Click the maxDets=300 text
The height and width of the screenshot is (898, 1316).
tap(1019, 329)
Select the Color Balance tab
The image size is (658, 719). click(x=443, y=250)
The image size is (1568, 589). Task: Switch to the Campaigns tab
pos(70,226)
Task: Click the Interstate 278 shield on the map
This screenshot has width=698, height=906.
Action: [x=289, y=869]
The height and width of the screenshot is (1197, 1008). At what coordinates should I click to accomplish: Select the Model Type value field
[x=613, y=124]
++++++++++
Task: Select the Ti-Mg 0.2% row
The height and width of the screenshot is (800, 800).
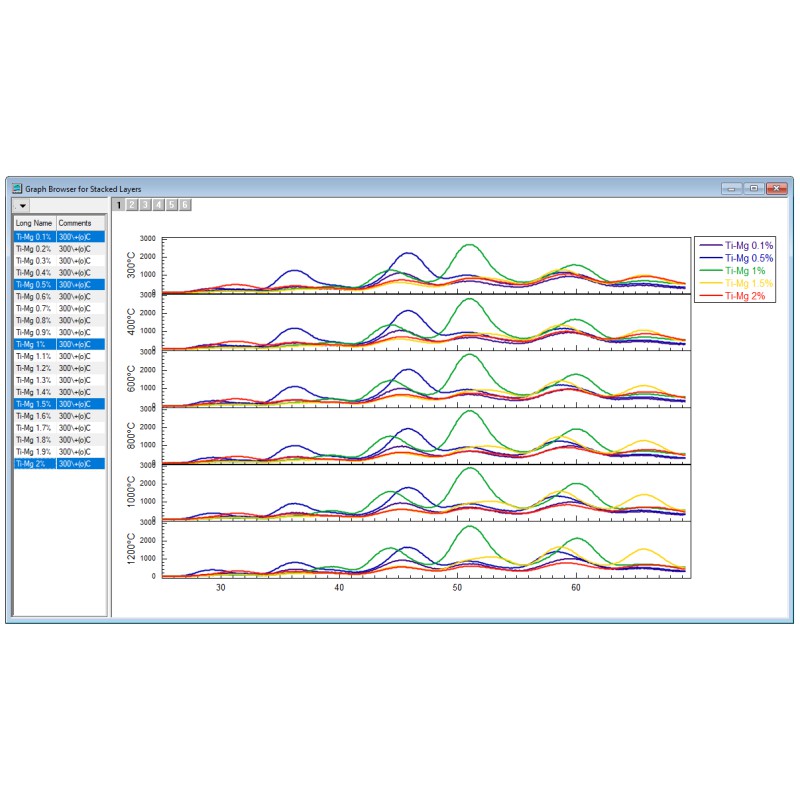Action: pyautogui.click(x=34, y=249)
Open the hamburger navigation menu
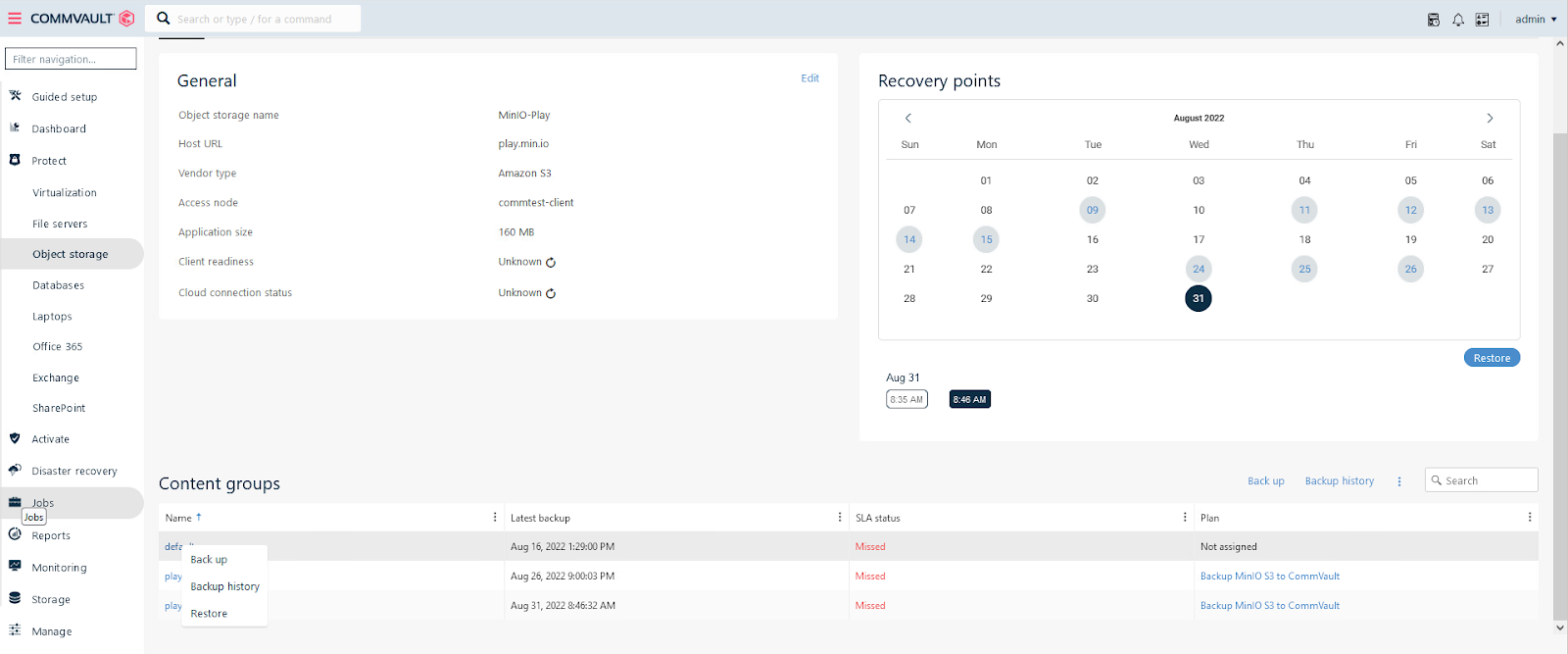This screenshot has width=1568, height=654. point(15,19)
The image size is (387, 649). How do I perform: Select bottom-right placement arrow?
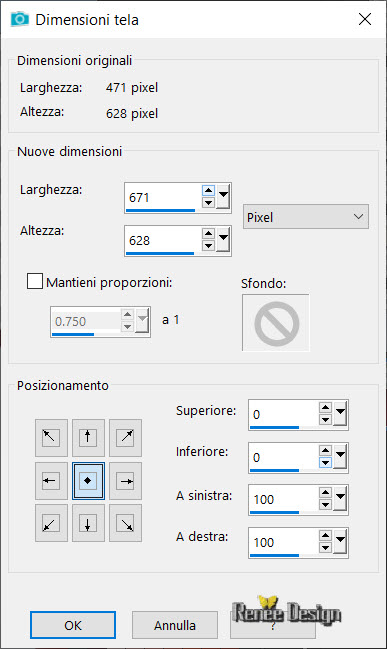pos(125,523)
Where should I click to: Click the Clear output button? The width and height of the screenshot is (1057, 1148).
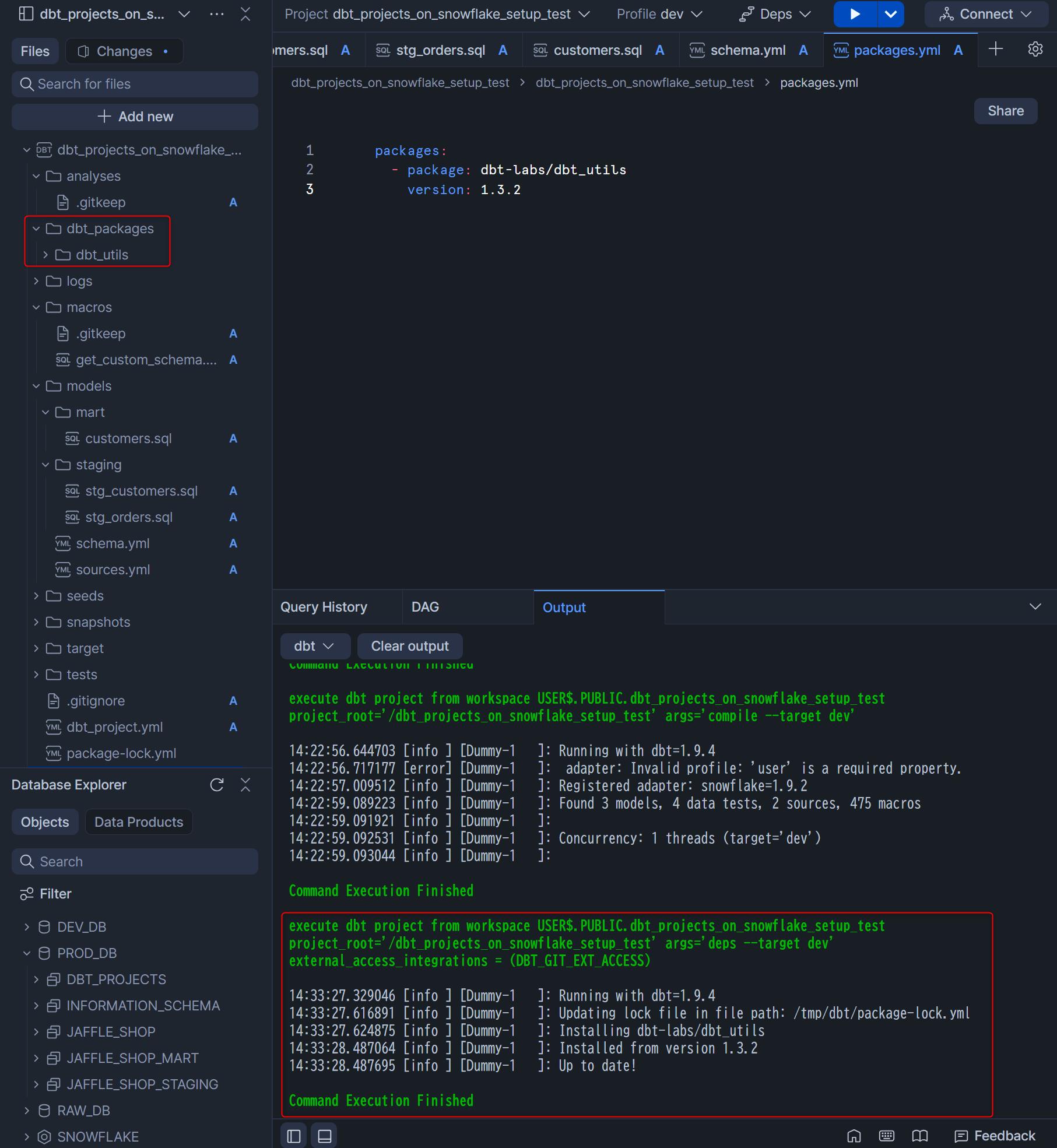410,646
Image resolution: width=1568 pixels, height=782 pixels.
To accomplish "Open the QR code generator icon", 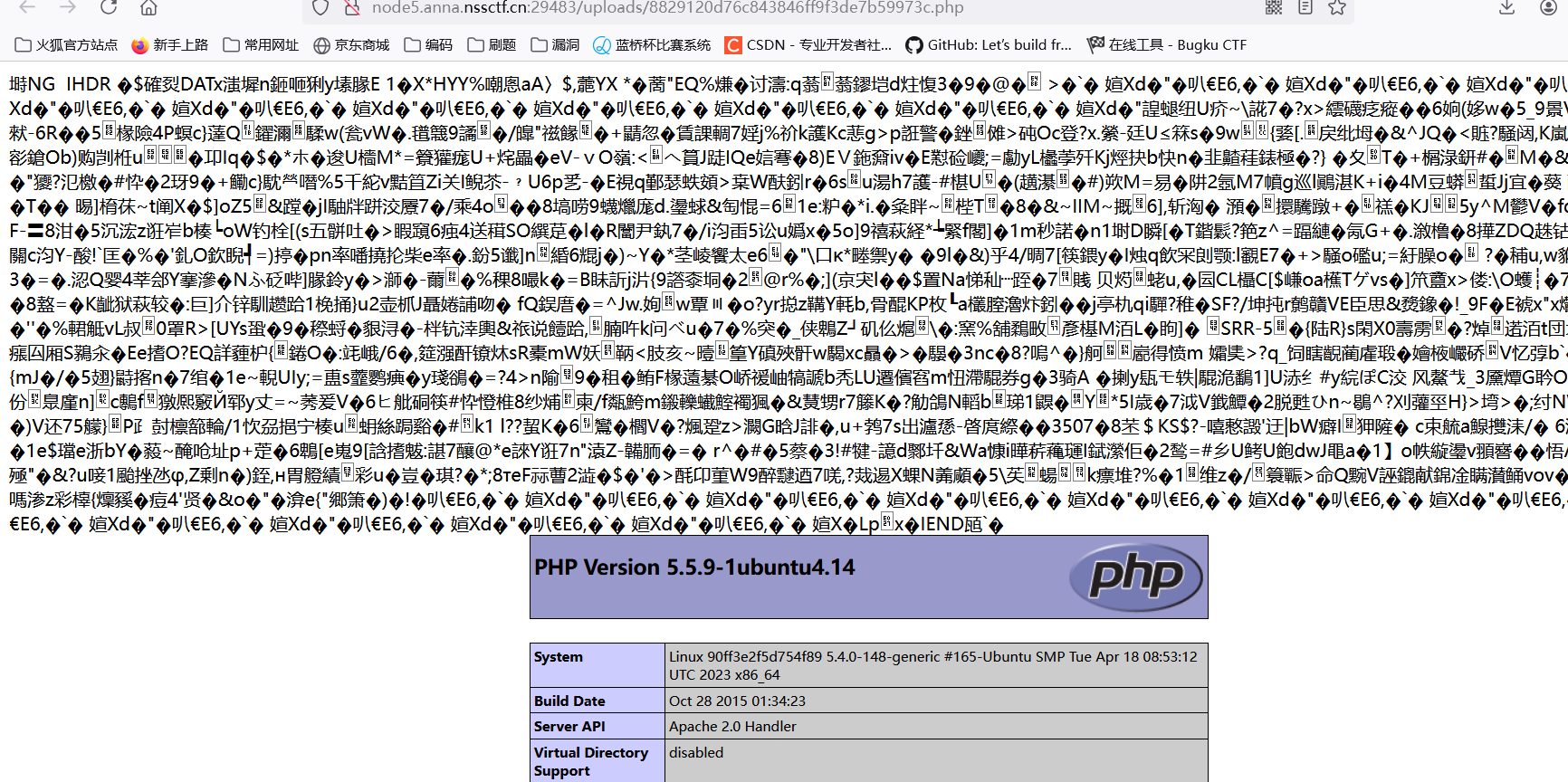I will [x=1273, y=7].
++++++++++
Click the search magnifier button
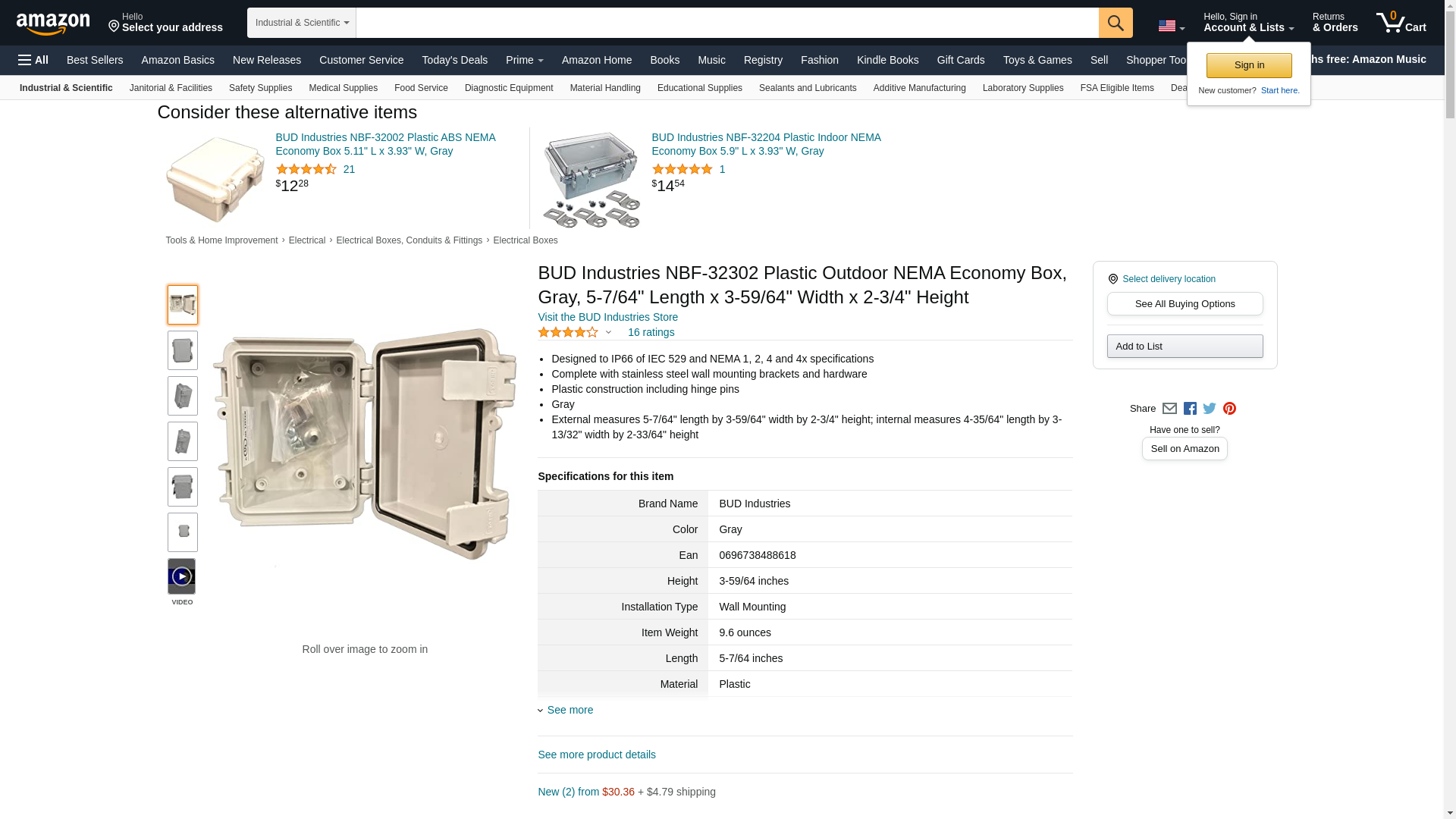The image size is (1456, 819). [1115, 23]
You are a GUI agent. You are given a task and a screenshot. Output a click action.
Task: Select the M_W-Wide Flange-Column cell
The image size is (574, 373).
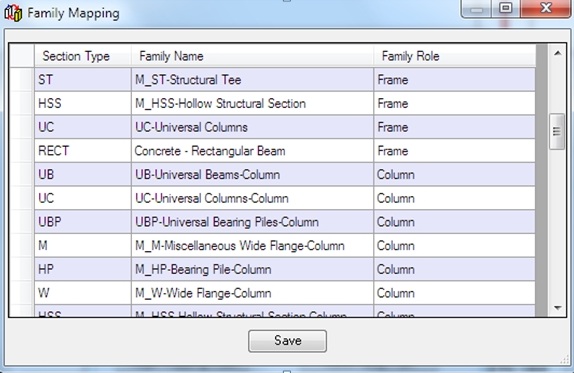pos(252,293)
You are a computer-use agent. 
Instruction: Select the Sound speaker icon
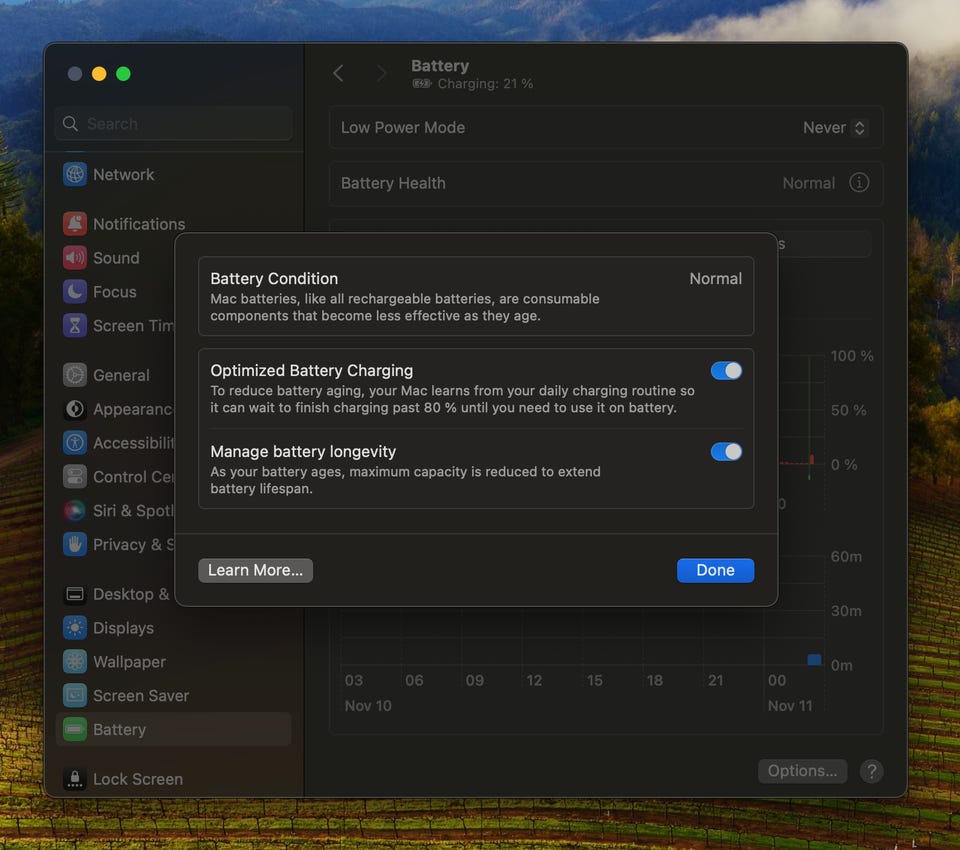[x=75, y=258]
++++++++++
▶ [ACTIVITY] Lines above that have "agent": copy each of them.

▶ [RESPONSE AREA]
You are a GUI agent. You are given a task and a screenshot. Output a click action.
You are a computer-use agent. 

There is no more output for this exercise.